Starting with the opening line of the material, restate every line word for word, and end on the line containing "You are a computer-use".

-- EXERCISE MATERIAL --
··········
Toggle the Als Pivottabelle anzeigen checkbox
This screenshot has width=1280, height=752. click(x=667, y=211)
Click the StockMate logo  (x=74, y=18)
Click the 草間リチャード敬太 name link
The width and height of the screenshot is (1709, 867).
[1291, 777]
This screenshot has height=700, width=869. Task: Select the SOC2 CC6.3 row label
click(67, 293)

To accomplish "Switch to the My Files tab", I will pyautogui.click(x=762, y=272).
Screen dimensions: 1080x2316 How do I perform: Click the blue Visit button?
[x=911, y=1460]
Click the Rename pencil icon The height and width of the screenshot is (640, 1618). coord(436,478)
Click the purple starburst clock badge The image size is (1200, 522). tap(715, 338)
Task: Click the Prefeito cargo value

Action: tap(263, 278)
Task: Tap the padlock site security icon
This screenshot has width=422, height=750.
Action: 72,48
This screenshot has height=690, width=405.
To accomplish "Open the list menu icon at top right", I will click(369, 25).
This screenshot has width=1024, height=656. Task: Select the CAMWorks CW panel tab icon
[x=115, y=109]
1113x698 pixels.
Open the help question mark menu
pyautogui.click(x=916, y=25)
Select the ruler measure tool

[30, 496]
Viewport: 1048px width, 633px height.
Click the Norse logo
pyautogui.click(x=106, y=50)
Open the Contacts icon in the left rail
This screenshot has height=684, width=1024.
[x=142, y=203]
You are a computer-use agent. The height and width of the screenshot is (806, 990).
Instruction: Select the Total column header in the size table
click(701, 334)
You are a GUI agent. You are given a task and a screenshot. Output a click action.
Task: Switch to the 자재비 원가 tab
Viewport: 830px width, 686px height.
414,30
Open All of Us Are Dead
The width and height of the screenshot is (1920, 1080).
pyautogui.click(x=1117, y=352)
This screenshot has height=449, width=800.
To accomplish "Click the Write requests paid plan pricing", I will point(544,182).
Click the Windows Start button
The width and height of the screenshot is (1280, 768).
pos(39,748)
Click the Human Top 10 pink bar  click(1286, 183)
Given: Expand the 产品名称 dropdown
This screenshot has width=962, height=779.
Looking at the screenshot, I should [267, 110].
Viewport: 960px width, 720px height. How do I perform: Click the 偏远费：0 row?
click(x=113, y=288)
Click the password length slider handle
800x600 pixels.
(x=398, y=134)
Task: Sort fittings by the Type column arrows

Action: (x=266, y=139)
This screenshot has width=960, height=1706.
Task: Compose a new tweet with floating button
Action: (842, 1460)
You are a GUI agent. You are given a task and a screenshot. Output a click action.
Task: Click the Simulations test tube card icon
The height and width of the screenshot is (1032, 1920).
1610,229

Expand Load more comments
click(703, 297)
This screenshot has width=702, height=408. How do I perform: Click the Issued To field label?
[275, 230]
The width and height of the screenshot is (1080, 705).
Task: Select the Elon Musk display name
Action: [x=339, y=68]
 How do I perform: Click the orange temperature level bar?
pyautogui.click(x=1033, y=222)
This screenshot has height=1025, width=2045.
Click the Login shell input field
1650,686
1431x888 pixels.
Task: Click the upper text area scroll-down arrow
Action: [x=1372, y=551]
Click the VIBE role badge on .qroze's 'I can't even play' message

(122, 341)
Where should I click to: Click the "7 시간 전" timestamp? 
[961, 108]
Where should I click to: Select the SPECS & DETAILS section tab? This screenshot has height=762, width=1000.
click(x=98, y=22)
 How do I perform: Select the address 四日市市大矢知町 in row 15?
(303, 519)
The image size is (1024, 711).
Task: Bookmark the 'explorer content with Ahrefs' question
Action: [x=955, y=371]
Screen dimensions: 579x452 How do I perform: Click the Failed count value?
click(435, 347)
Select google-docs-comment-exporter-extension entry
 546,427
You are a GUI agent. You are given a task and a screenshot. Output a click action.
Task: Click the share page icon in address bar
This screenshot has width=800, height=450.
··········
-- EXERCISE ANSWER --
Toggle the Als Pivottabelle anzeigen checkbox
This screenshot has width=1280, height=752. click(x=667, y=211)
Click the StockMate logo  (x=74, y=18)
Click the 草間リチャード敬太 name link
The width and height of the screenshot is (1709, 867).
[1291, 777]
This screenshot has height=700, width=869. Task: Select the SOC2 CC6.3 row label
click(67, 293)

To accomplish "Switch to the My Files tab", I will pyautogui.click(x=762, y=272).
Screen dimensions: 1080x2316 How do I perform: Click the blue Visit button?
[x=911, y=1460]
Click the Rename pencil icon The height and width of the screenshot is (640, 1618). coord(436,478)
Click the purple starburst clock badge The image size is (1200, 522). tap(715, 338)
Task: Click the Prefeito cargo value

Action: tap(263, 278)
Task: Tap the padlock site security icon
This screenshot has width=422, height=750.
Action: 72,48
This screenshot has height=690, width=405.
To accomplish "Open the list menu icon at top right", I will click(369, 25).
This screenshot has width=1024, height=656. Task: Select the CAMWorks CW panel tab icon
[x=115, y=109]
1113x698 pixels.
Open the help question mark menu
pyautogui.click(x=916, y=25)
Select the ruler measure tool

[30, 496]
Viewport: 1048px width, 633px height.
Click the Norse logo
pyautogui.click(x=106, y=50)
Open the Contacts icon in the left rail
This screenshot has height=684, width=1024.
[x=142, y=203]
You are a computer-use agent. The height and width of the screenshot is (806, 990).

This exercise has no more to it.